Yen said doctors should be moving toward what she calls “don’t-have-to-think-about-it birth control” that doesn’t require any regular action like remembering to take a pill, fill a prescription, or go to a doctor’s appointment. “What better method for adolescents than one that lasts years, that can get them through high school, college, and grad school?” she pointed out.

The IUD has a proven track record of reducing rates of unintended and teen pregnancy. In Colorado, where a state program provided affordable IUDs for low-income girls, teen births dropped by a dramatic 40 percent over the past five years. A large study in St. Louis found that when low-income teens were given the choice between the full range of birth control methods without being charged a co-pay — the same policy at the heart of Obamacare’s contraceptive mandate — more of them opted for IUDs, and more of them went on to successfully prevent pregnancies and abortions.

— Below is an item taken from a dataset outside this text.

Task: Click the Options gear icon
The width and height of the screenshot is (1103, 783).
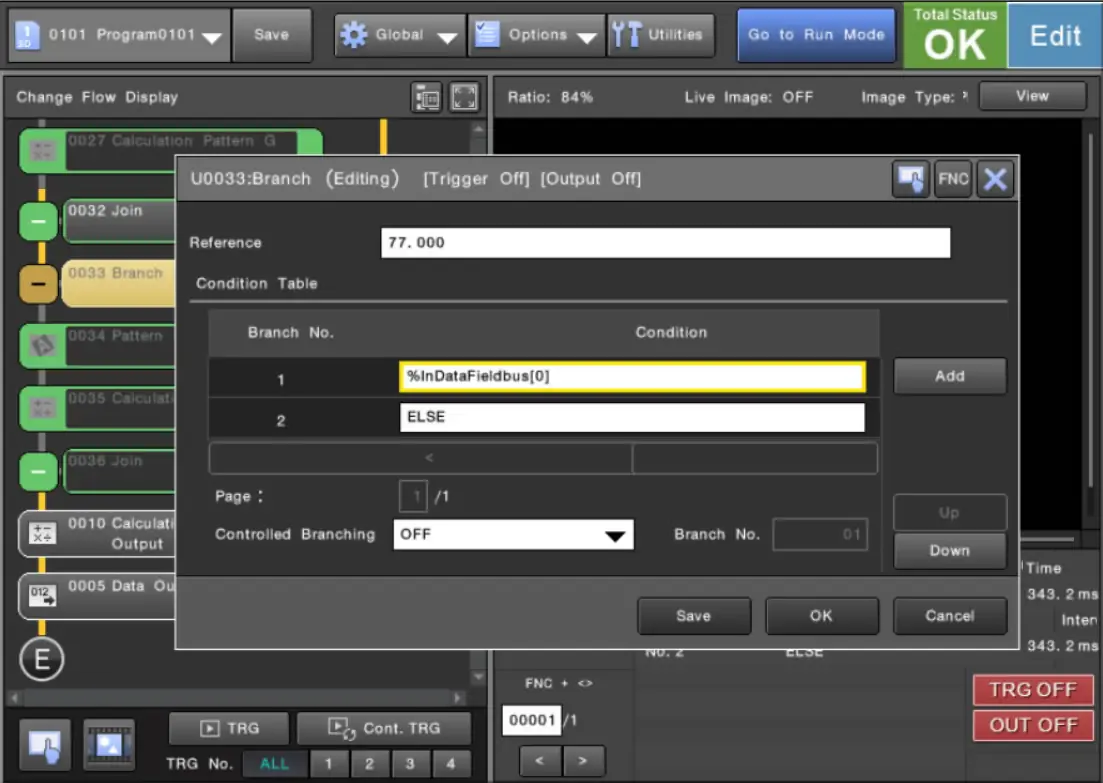Action: click(x=486, y=33)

Nonetheless, this particular birth control method has remained somewhat politically contentious, as right-wing religious groups incorrectly claim that IUDs are a form of abortion, despite all scientific evidence to the contrary. Earlier this year, craft chain Hobby Lobby went all the way to the Supreme Court to fight for the right to drop coverage for this type of contraception, claiming it violated the evangelical owners’ deeply held opposition to abortion. And now that Hobby Lobby has won its case, it’s paved the way for dozens of other for-profit companies to potentially drop coverage for IUDs, too.

Without insurance coverage for IUDs, this contraceptive isn’t affordable for many Americans, teens or otherwise. The one-time cost of insertion can cost more than $1,000 out of pocket.